The initial blurb tells us that eleven-year-old Cathy Brown lived in an old part of town. Cathy's father was ill, and her mother had to work, so Cathy spent a lot of time helping at home. She had no real friends, but sometimes went to the nearby park where many children played. There one day she meets a young girl called Emma Seymour, who seems to be dressed in period costume, and has no idea where she is, even though she has come into the park through the North Gate, as she does every day. She sees a derelict building where she thinks her house should be, but when the two girls go together through the gateway, during which Cathy feels strange and thinks the gateway is shimmery, she sees that the derelict building is a beautiful house. It is where Emma lives. Cathy is amazed to learn that she is now in 1910, a mere eleven years after Emma's grandfather had had the house built in 1899. While they are in the house Emma's grandfather and her governess, Miss Angers, send her to her schoolroom to do some sums, but they don't see Cathy, who is invisible to them. Emma tells Cathy not to worry as ''only I can see my friend from the future.''
Emma is living with her grandfather who has told her that she is an orphan. However, the truth of the matter is that he had sent Emma's mother away, and would not let her return until she paid back the £100 that she owed him. He is unable to forgive her for running off with a penniless artist who died and left Emma and her mother starving. He is now about to send Emma away to a boarding school. Cathy witnesses the return of Emma's mother who hands over the £100, acquired by selling her late husband's pictures, and takes Emma away with her. When the grandfather goes up to his study he looks at his will, which leaves everything to Emma, and decides to resist the temptation to alter it. That same day the grandfather goes abroad, but not before writing a letter to Emma's mother enclosing his will. He asks Miss Angers to post it but she opens it. When she sees that he is leaving everything to Emma she throws the will in the fire. The invisible Cathy pulls it out before it catches fire, knowing that she could not get burnt, making the governess think the house is haunted.

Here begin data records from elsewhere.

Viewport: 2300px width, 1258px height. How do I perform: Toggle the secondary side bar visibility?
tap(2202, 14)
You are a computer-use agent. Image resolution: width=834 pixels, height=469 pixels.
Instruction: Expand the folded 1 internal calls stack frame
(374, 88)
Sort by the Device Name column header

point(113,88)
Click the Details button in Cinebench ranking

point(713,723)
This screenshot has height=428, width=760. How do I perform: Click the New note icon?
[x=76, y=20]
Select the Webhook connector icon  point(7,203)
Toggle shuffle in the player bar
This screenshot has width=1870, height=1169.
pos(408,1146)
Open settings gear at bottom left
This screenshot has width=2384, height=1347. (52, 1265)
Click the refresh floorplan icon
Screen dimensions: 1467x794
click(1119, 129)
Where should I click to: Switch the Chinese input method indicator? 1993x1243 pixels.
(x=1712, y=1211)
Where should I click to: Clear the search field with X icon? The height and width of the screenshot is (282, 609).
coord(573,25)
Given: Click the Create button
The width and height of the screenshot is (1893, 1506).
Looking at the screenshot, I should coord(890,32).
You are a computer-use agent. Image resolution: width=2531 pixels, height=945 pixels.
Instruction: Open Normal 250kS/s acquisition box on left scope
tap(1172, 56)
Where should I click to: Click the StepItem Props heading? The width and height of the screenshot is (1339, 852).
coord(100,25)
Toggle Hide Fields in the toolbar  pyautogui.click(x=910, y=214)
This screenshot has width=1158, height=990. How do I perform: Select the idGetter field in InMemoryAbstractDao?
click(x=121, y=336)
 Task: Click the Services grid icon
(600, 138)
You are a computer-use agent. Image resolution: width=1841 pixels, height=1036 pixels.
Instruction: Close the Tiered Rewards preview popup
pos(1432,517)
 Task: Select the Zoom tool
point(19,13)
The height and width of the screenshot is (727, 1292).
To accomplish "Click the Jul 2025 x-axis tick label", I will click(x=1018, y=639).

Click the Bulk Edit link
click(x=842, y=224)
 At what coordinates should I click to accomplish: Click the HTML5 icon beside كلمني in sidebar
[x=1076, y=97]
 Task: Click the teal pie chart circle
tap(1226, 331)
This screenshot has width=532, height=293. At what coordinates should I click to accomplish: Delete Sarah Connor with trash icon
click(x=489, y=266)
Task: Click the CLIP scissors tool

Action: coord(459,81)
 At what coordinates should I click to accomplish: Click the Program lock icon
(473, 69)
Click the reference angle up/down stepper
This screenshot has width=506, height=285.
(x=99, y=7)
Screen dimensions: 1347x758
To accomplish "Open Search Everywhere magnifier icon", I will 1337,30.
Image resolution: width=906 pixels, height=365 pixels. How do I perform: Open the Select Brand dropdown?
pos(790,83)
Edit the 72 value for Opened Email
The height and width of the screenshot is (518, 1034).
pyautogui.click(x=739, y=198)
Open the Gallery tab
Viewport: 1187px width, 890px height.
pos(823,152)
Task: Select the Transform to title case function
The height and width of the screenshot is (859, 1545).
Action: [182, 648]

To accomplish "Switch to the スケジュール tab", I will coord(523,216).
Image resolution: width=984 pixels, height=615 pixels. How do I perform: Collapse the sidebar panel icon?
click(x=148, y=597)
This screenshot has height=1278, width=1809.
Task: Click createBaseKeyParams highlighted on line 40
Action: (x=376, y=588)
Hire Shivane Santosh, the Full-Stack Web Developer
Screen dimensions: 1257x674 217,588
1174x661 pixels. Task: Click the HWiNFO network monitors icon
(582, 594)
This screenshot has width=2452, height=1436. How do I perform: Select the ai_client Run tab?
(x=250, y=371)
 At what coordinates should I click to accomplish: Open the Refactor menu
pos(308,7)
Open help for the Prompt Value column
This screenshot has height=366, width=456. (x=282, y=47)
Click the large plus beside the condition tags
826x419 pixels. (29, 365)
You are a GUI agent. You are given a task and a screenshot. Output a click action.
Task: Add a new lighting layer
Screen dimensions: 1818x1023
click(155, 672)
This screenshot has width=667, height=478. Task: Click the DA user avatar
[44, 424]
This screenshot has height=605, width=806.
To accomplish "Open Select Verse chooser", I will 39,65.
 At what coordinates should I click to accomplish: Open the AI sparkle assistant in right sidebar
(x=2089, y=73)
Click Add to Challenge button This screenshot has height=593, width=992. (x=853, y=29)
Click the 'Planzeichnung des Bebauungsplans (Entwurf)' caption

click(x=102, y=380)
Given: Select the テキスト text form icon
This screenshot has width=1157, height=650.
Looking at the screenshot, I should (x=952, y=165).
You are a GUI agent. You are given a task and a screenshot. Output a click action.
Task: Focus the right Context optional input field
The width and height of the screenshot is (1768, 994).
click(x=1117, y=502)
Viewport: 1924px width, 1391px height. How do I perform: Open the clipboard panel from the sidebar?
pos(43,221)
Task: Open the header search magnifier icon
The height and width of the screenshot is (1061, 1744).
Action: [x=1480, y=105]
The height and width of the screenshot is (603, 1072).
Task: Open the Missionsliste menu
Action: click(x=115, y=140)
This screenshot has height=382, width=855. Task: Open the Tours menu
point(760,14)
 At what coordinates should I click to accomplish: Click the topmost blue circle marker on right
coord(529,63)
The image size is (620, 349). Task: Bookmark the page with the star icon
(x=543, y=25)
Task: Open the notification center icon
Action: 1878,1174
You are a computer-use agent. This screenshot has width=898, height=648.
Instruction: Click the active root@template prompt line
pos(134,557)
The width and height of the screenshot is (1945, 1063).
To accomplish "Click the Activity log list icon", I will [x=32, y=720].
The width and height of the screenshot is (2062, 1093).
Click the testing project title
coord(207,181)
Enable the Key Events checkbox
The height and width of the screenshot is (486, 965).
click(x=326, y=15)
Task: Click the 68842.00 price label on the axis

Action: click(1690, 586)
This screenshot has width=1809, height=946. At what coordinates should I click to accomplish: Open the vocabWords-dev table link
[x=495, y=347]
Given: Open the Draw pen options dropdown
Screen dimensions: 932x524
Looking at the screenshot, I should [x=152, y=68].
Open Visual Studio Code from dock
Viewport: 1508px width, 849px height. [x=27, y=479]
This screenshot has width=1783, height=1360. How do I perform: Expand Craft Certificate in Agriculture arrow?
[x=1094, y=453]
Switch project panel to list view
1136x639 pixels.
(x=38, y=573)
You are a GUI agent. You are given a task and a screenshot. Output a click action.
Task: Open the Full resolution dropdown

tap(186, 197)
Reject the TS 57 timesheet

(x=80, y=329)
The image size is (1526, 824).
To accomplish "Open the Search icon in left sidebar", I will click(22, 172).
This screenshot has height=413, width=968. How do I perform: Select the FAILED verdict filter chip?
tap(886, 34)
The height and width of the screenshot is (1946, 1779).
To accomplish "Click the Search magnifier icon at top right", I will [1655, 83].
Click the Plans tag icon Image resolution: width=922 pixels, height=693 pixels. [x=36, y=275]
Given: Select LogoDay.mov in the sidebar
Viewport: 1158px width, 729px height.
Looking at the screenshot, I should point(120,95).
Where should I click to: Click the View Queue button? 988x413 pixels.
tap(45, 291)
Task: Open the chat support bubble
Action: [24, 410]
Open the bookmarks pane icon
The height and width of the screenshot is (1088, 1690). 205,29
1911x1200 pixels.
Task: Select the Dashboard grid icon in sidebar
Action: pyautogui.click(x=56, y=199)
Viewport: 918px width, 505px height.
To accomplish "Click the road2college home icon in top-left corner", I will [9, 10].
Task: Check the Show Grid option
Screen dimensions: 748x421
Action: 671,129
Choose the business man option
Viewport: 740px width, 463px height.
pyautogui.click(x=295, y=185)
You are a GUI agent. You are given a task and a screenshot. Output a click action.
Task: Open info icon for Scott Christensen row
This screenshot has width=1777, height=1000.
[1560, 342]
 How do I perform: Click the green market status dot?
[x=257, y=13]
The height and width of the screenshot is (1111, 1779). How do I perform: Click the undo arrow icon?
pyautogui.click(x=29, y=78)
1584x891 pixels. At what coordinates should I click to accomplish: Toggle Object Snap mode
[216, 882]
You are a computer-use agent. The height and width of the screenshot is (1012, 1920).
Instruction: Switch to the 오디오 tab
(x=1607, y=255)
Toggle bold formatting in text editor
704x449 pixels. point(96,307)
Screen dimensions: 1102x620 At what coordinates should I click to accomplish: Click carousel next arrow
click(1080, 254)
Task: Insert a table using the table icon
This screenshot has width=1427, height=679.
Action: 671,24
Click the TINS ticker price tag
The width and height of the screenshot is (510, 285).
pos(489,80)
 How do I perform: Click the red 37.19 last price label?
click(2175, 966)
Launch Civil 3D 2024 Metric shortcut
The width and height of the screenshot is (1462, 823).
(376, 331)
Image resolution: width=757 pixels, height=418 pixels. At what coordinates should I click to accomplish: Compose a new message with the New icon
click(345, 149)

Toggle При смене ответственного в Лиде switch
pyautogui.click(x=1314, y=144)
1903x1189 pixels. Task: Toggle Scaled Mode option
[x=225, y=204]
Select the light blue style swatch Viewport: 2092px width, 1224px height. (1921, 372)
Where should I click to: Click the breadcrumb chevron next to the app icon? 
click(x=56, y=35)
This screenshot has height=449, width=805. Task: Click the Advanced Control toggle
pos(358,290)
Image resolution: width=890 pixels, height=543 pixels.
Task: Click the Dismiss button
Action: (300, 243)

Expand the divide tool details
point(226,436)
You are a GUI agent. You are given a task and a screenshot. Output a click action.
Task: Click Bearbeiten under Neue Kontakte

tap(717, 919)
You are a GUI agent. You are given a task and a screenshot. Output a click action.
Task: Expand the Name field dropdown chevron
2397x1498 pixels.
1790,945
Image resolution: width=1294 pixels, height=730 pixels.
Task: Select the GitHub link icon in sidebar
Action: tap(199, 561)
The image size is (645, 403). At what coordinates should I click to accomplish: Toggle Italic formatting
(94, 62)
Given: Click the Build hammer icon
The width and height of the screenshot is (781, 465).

Emma's new home with her mother in 1910 is the same house where Cathy would live in 1975. Cathy puts the will on the mantlepiece in Emma's (and later Cathy's) bedroom so that Emma will see it the following morning, and leaves. Unusually, Cathy experiences the shimmering while in the bedroom, so without moving, or needing the gateway, she ends up in her own bedroom in 1975. Her parents only believe her time-travelling story when her father recalls that his mother was called Emma, and that she and his father lived in the house with Emma's mother. According to Cathy's father no will had ever been mentioned so he suggests it may have slipped down the back of the mantlepiece. It had, so the derelict building, which once had been a beautiful house, now belongs to Cathy's father, who points out to Cathy that she had been helping her grandmother. The implication is that once the property and land is sold, Cathy's family will be able to live much more comfortably.
I have added the above two paragraphs today (14. 11. 2015) because yesterday I read in Dr Mel Gibson's book
Remembered Reading part of Benita Brown's comment on her own serial that she said was called
Cathy's Friend From Yesterday, and that I said was called
Gateway To The Past, because it was the only serial that matched her plot. Here is Gibson's comment.
Brown's first story for DC Thomson in Mandy in 1972 featured a magical helper, but was actually about the need to solve family, personal and emotional problems. Brown described
Cathy's Friend From Yesterday as,
all about a little girl who was playing in the park, who went through a gate that was hardly ever used and found herself solving family problems, 'cos the little girl she met was her grandmother' (Interviews 9/8/99).
The serial didn't appear in 1972, as claimed by Gibson. See above for the actual starting and finishing issues and dates.